E ancora: «Preferisco che le band che amo siano soddisfatte e orgogliose di quel fanno anche se significa metterci cinque anni più piuttosto che far uscire della spazzatura solo perché c’è un tour alle porte e il disco dev’essere fuori».
Gli Shellac erano anzitutto amici e il fatto che non fosse il loro impiego principale giocava a favore della band. «Ci piace stare assieme, fare musica, concerti, scrivere e registrare, è questa l’essenza del gruppo», diceva Albini. «Cerchiamo di trovare il tempo per farlo. Abbiamo tutti impegni e complicazioni nella vita e quindi dobbiamo ritagliarci del tempo per la band, ecco che cosa ci spinge a farlo. Se lo facciamo, è perché lo vogliamo davvero, perché pensiamo sia importante».
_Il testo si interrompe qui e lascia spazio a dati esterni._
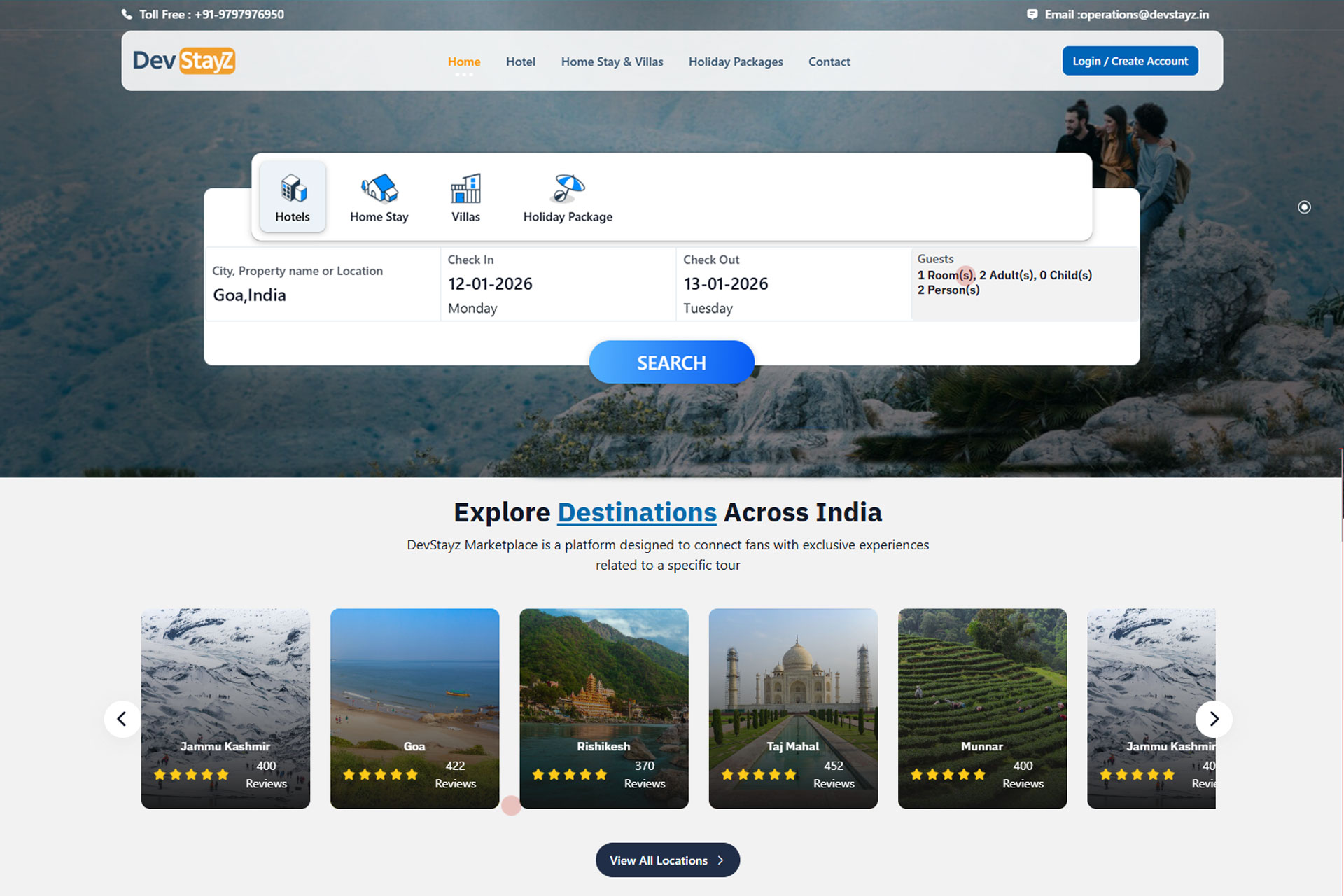Open the Taj Mahal destination card
Viewport: 1344px width, 896px height.
(x=792, y=707)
Albini, che nell’intervista spiega che non hanno un ufficio stampa, un avvocato o un manager per non delegare ad altri le decisioni, fosse anche il prezzo delle t-shirt nei club, dice che negli Shellac tutti possono proporre idee anche bizzarre su cui lavorare. «È fondamentale della band accogliere queste stranezze distintive del nostro modo di suonare. Iniziamo con un’idea e poi vediamo che succede. La maggior parte di quel che facciamo, lo facciamo proprio per vedere come andrà a finire, non per raggiungere chissà quale obiettivo».
Albini era convinto che sarebbe diventato «una persona orribile» se fosse cresciuto in questo tempo in cui «ti fai un video con l’iPhone mentre canti e lo posti su YouTube e magari diventi una star internazionale» perché la cosa avrebbe fatto leva sulla sua vanità. Essersi formato nella vecchia scena punk «mi ha temprato e mi ha reso razionale, mi permette di essere a mio agio con meno cose».
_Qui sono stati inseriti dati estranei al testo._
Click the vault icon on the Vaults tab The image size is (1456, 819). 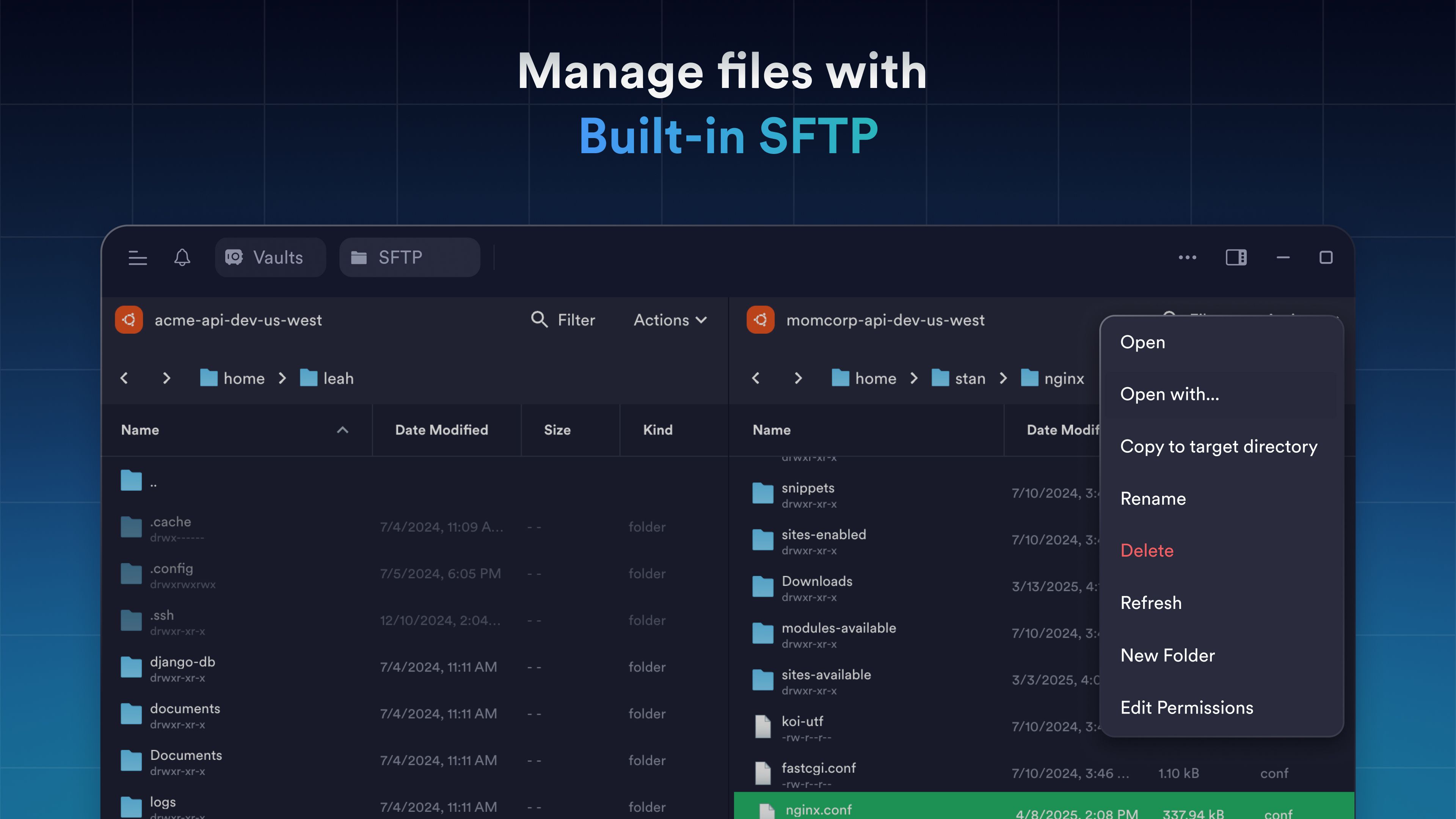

Gli Shellac avrebbero dovuto esibirsi al Primavera Sound, una tradizione per la band che ha suonato al festival 14 volte. «Il gruppo» si legge nella presentazione del disco scritta prima della morte di Albini «continuerà a fare concerti o tournée sporadicamente e con lo stesso ritmo rilassato di sempre. Non c’è alcuna correlazione tra gli show dal vivo e le uscite discografiche». Sigh.